NASHVILLE, Tenn., Nov. 6, 2024 — Cumberland Pharmaceuticals Inc. announced that the U.S. Food and Drug Administration (FDA) has granted Orphan Drug Designation and Rare Pediatric Disease Designation for Ifetroban, intended for treating cardiomyopathy associated with Duchenne muscular dystrophy (DMD). The company is nearing the completion of the FIGHT DMD™ trial, a Phase II study on the safety and efficacy of Ifetroban in DMD patients. Results are expected later this year.

Duchenne muscular dystrophy is a severe genetic disorder predominantly affecting young boys, leading to muscle degeneration and premature death primarily due to cardiomyopathy. The recent designations from the FDA signify crucial progress in addressing this urgent medical need. A.J. Kazimi, CEO of Cumberland Pharmaceuticals, expressed that these designations highlight the dire need for new treatments and provide essential support to hasten research and development efforts. These milestones are seen as a beacon of hope for affected families, potentially accelerating the availability of transformative treatments for this vulnerable patient group.

The FDA's Rare Pediatric Disease Designation aims to promote the development of treatments for serious conditions impacting fewer than 200,000 children in the U.S. It offers incentives such as eligibility for a priority review voucher, which can be transferred or sold to other companies. Similarly, the Orphan Drug Designation encourages the creation of therapies for rare diseases, offering benefits like exemption from user fees, tax credits for clinical trials, and potential seven-year market exclusivity upon product approval.

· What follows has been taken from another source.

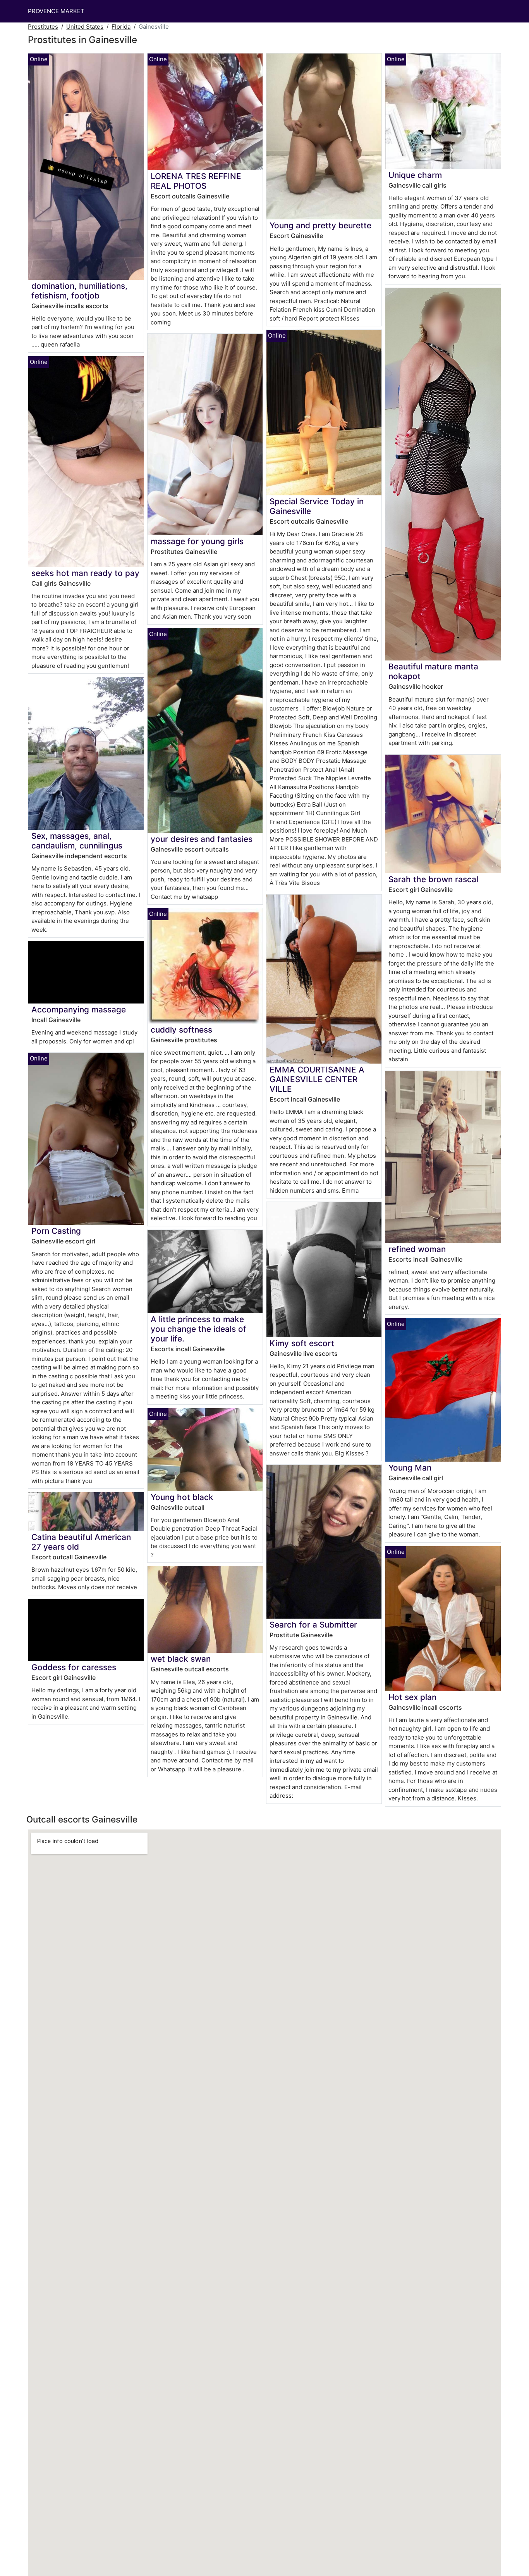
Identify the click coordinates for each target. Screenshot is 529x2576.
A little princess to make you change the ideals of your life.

DMD affects roughly 1 in every 3,300 male births globally, caused by mutations in the gene responsible for dystrophin production. This disorder results in severe damage to skeletal and cardiac muscles, with heart disease being a leading cause of mortality. Ifetroban, under investigation for its potential to treat DMD-related cardiomyopathy, has shown promise in preclinical studies by preventing cardiac fibrosis and dysfunction.

Ifetroban is a thromboxane-prostanoid receptor antagonist with high affinity for these receptors in various cell types, including cardiomyocytes and vascular smooth muscle cells. In preclinical models, Ifetroban improved outcomes in muscular dystrophy, showing potential in preventing cardiac complications.

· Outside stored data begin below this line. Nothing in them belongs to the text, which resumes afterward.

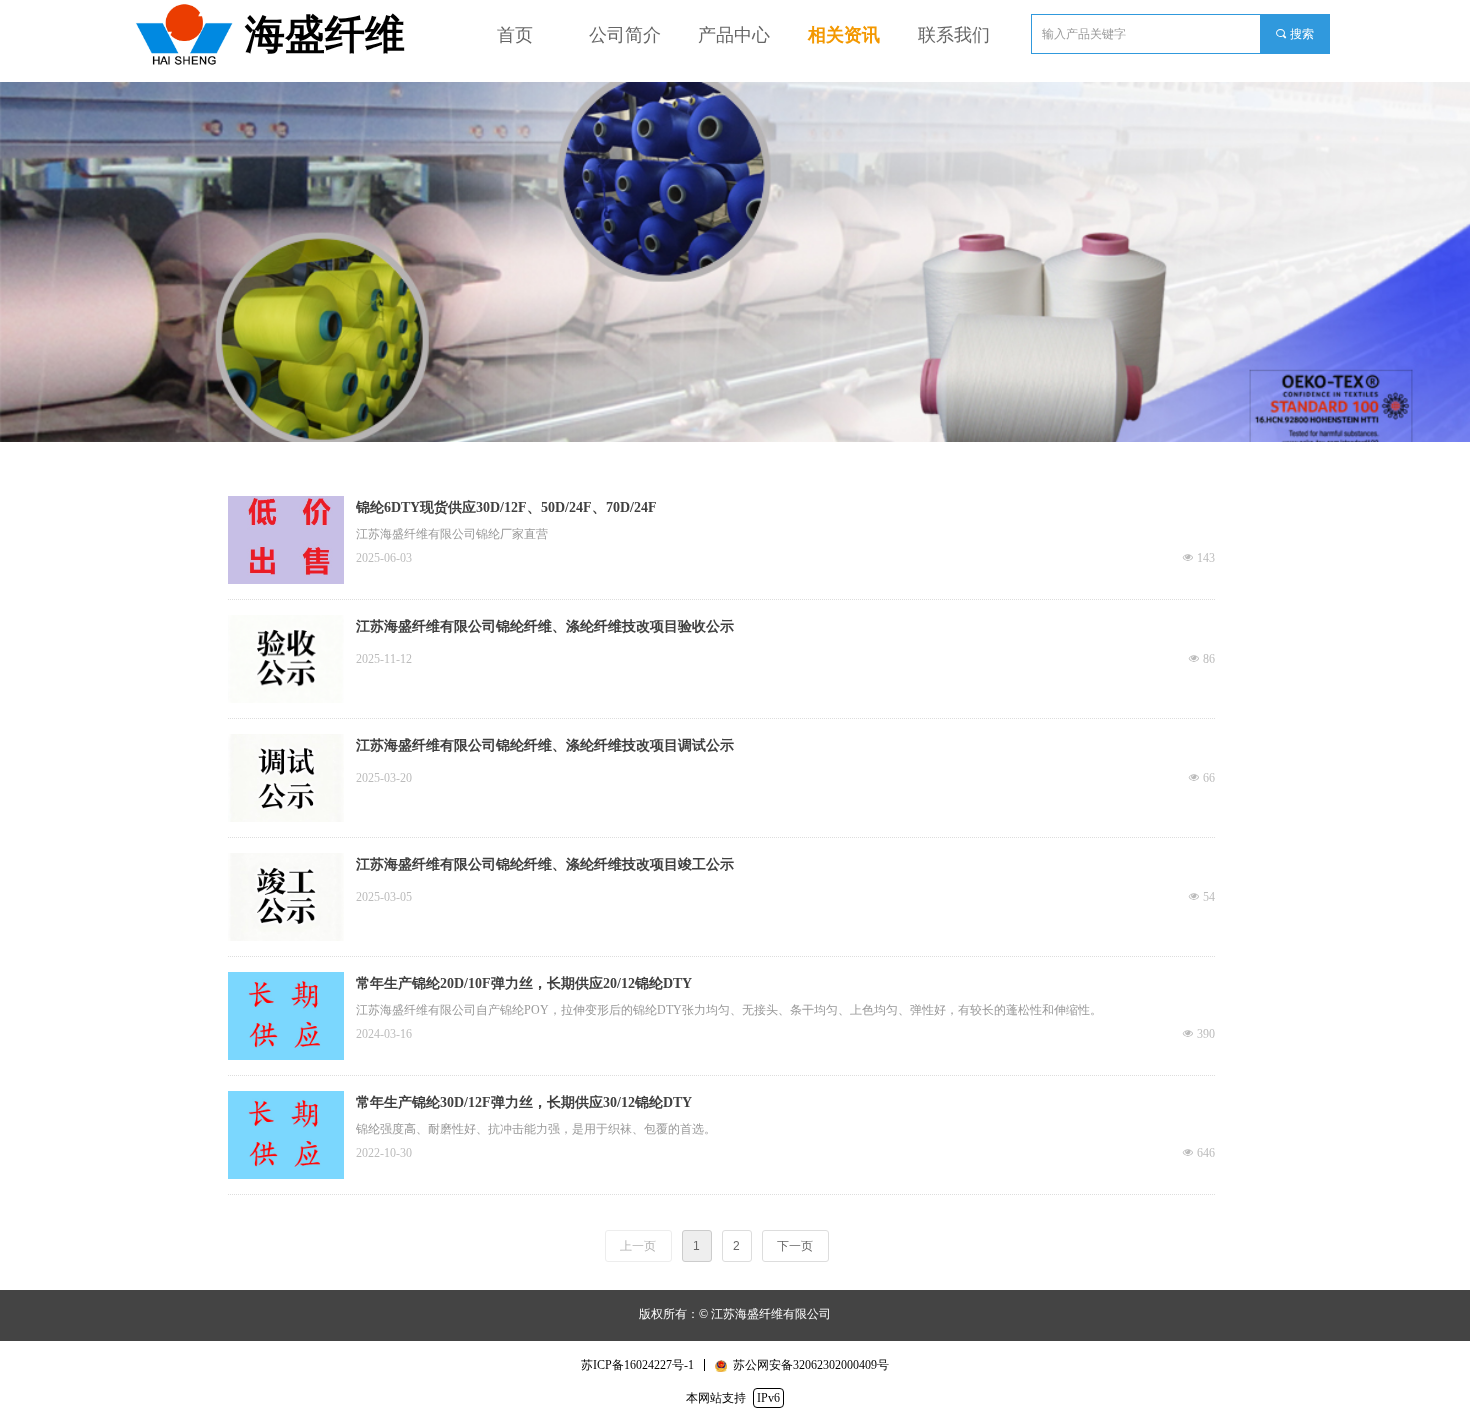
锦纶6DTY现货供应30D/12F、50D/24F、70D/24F (506, 507)
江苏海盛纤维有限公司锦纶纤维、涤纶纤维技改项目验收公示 (545, 626)
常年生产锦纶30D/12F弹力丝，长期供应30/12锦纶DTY (524, 1102)
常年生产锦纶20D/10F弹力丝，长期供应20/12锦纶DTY (524, 983)
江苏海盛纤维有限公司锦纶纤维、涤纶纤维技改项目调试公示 (545, 745)
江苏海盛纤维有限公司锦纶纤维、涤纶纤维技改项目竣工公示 (545, 864)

Cumberland Pharmaceuticals, in collaboration with Vanderbilt University and Cumberland Emerging Technologies, acquired the Ifetroban program. The company is also testing Ifetroban for systemic sclerosis and idiopathic pulmonary fibrosis (IPF). The ongoing FIGHTING FIBROSIS Trial is a Phase II study evaluating the drug's safety and efficacy over 52 weeks in patients with IPF, a serious lung disease characterized by inflammation and fibrosis leading to declining lung function and reduced survival.

Cumberland Pharmaceuticals Inc. specializes in delivering high-quality prescription brands aimed at improving patient care in hospital acute care, gastroenterology, and rheumatology. Their FDA-approved products include Acetadote® for acetaminophen poisoning, Caldolor® for pain and fever, Vaprisol® for treating hyponatremia, Vibativ® for serious bacterial infections, Kristalose® for chronic and acute constipation, and Sancuso® for nausea and vomiting related to chemotherapy.

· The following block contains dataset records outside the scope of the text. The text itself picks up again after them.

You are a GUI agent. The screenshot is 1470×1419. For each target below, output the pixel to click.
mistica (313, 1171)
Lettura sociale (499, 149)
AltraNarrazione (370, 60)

Cumberland Emerging Technologies, Inc. (CET), a joint venture with Vanderbilt University, Launch Tennessee, and WinHealth Pharma, is dedicated to bringing biomedical technologies from regional research centers to market. CET supports the development and commercialization of select projects, providing expertise in areas critical to the success of new biomedical products. Their Life Sciences Center in Nashville offers laboratory space, equipment, and infrastructure to support early-stage life sciences companies.